Curly and I have been playing a game called “How much information can you get with no information?” A fun field to play this on is Wikipedia’s top 1000 pages list, which provides a list of Wikipedia’s articles by pageviews on a specific date.
The information I’m trying to get from such a list is which pages are RECENTLY popular and why. After all, this list counts overall popularity, not comparative popularity. There are plenty of Wikipedia articles which are on this list often simply because they’re popular, not because they’ve attracted recent interest. I don’t want those.
We thought about comparing list inclusion over time, but doing that on the fly gets tangled in a hurry. So we tried z-scores again — getting 5 days’ worth of recent pageviews for the top 100 articles and generating z-scores against the list date’s pageviews, then filtering the list to include only those articles with a recent z-score of over 1.5.
I was surprised how well that works to filter out constantly-popular pages because as a filter method it seems kind of basic. We explored using the positive/negative z-score patterns from all five days of views to determine popular pages, but using a single z-score worked better.

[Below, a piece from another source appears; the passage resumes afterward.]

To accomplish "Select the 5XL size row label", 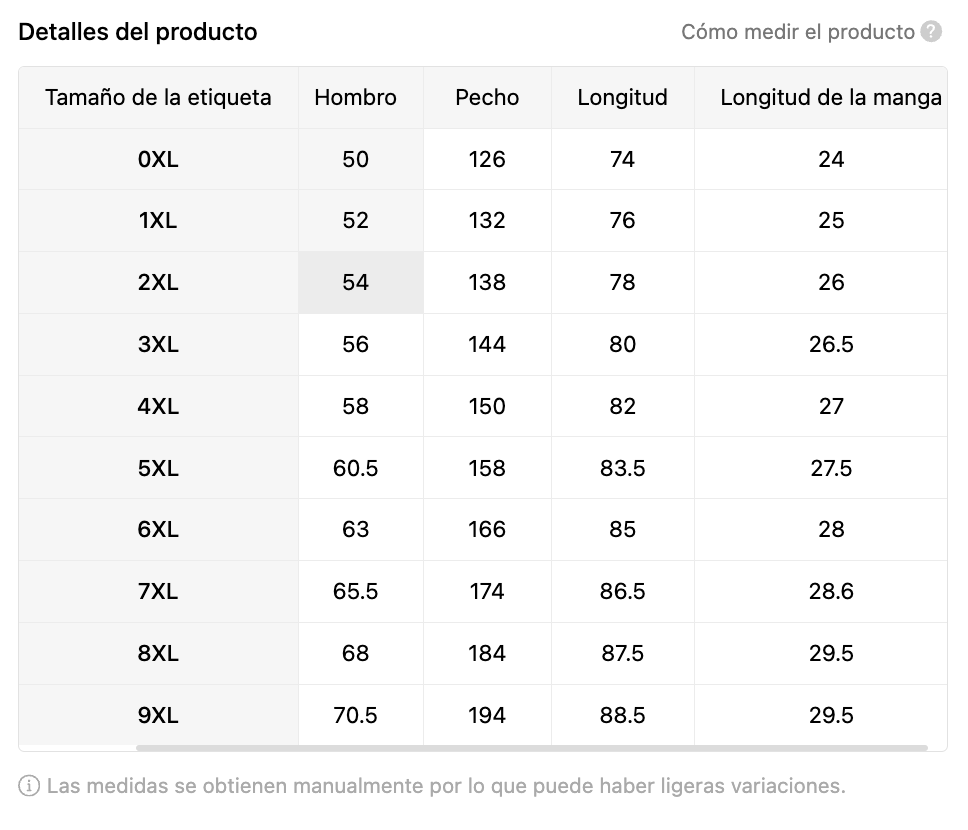I will coord(158,468).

Once I had a filtered list of popular pages, I sent the Wikipedia page titles to a News API date-bounded search. The News API lets you search by just title, keywords, and descriptions, so you can do some specific searching in a decent amount of data. And now I’ve got a nice little Wikipedia-based news thing to keep me informed.
Choose a date and get a list of (hopefully) new/recent entrants to the top 100 most popular Wikipedia pages for that date, along with a list of relevant headlines for that topic from that day and an article. Click on the headline and you get additional information, including keywords and the source of the article.
Specify a date and get a roundup of important people, places, and things, and long with news stories relevant to both the topic and the date. I like how this game turned out!